[SPARK-10042] Use consistent behavior for Internal Accumulators across stage retries - ASF JIRA

Details

Type: Improvement
Status: Resolved
Priority: Major
Resolution: Incomplete
Affects Version/s: 1.5.0
Fix Version/s: None
Component/s: Spark Core, Web UI
Labels:
- bulk-closed

Description

The internal accumulators introduced in ~~SPARK-8735~~ aren't counted in a consistent manner during stage retries. Whether the accumulators are counted once or multiple times is very random.

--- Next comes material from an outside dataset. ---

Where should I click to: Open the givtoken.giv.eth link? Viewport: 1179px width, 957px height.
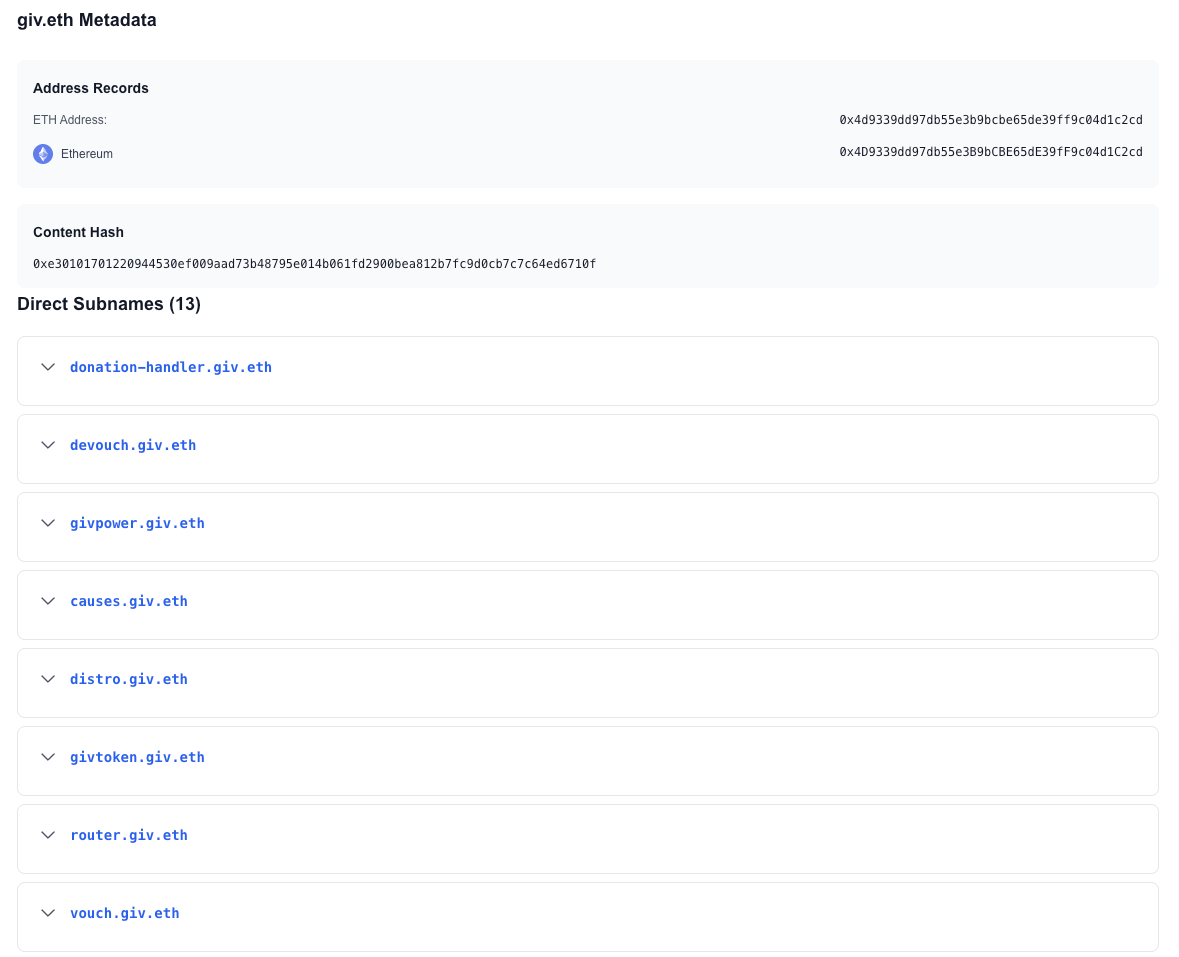click(137, 757)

First a little interlude on how stage failures & retry works. When there is a fetch failure, spark looks at the block manager that it failed to fetch data from, and it assumes none of the data from that BM is available. It fails the stage with the fetch failure, then it goes back to the ShuffleMapStage that produced the data. It looks at which partitions were stored in the failed BM, and it reruns just those partitions. Meanwhile, all currently running tasks for current stage keep running, potentially producing more fetch failures. In fact, some of those tasks can even keep running until the dependent stage has been re-run, and this stage has been restarted. (Yes, this can and does happen under real workloads, and is the cause of a ~~SPARK-8029~~, a serious failure in real workloads.)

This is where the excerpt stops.